Climate tipping points are thresholds beyond which changes in a climate subsystem become self-perpetuating — driven by internal feedback loops rather than by continued external forcing. Once a tipping point is crossed, the system transitions to a qualitatively different state, and this transition is effectively irreversible on human timescales (centuries to millennia).
Identified tipping elements include: the Greenland Ice Sheet (committed to irreversible loss above approximately 1.5–2°C of global warming, contributing up to 7 meters of sea level rise over centuries); the West Antarctic Ice Sheet (potentially already in early stages of irreversible retreat, with 3–5 meters of sea level rise committed); the Atlantic Meridional Overturning Circulation (AMOC) (collapse would radically alter weather patterns across Europe, Africa, and the Americas); the Amazon rainforest (drought-driven dieback converting the forest from carbon sink to carbon source); permafrost (thaw releasing carbon that drives further warming); and coral reef systems (functional extinction above 1.5–2°C).
The critical danger of tipping points is their interaction.

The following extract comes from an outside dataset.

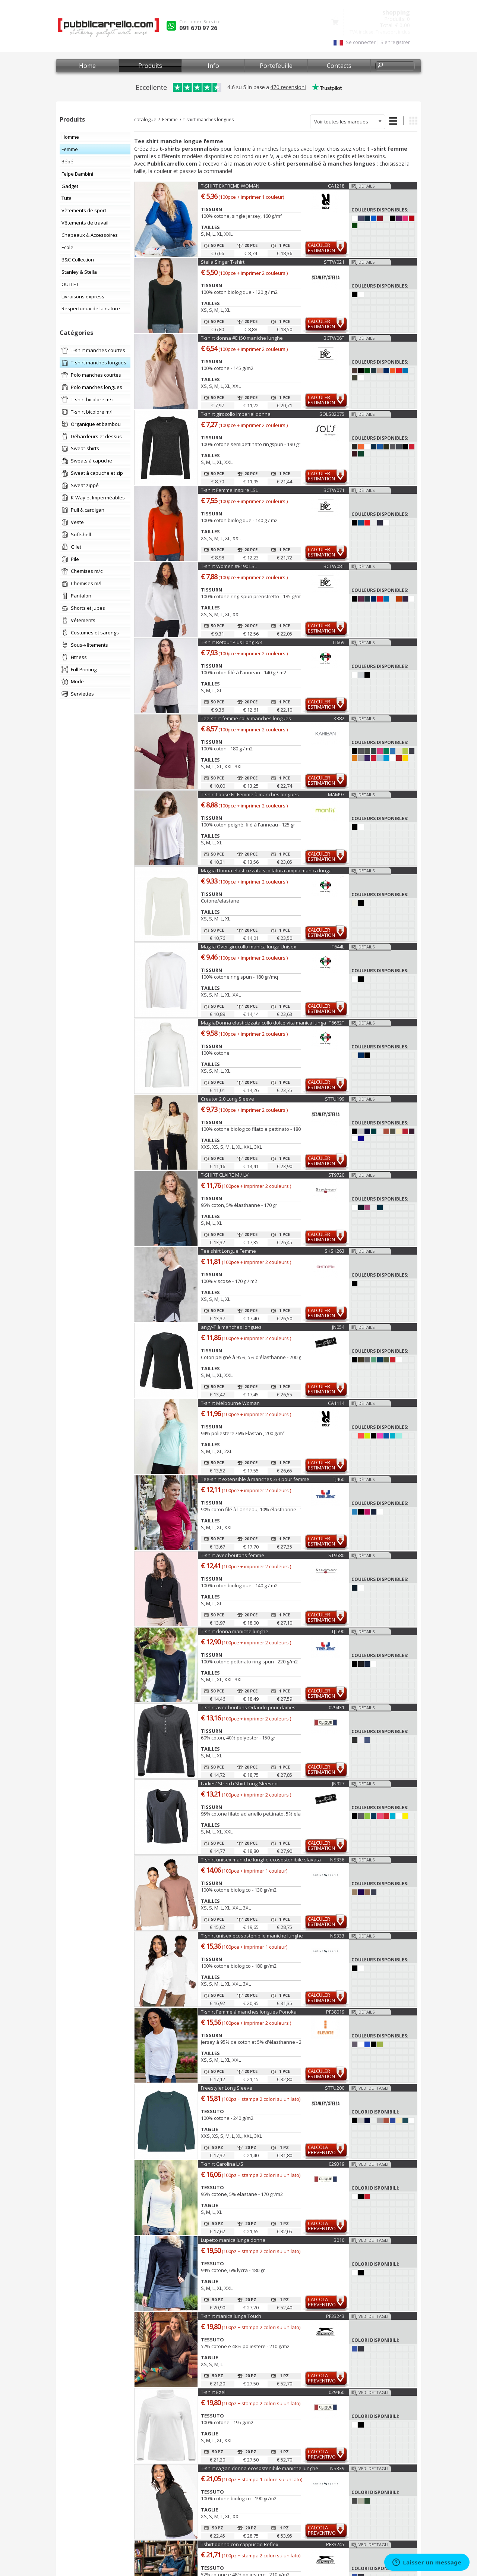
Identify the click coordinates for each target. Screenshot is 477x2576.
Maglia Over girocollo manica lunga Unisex (248, 946)
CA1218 (336, 185)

The crossing of one tipping point can trigger or accelerate others — a “tipping cascade” in which the climate system shifts rapidly between states. Current warming (~1.3°C above pre-industrial) has likely already committed some tipping elements to transition. The analysis in this library that staying under 2°C was never plausible connects directly: if the political and economic structures that produce emissions cannot be reformed fast enough, the question shifts from prevention to response.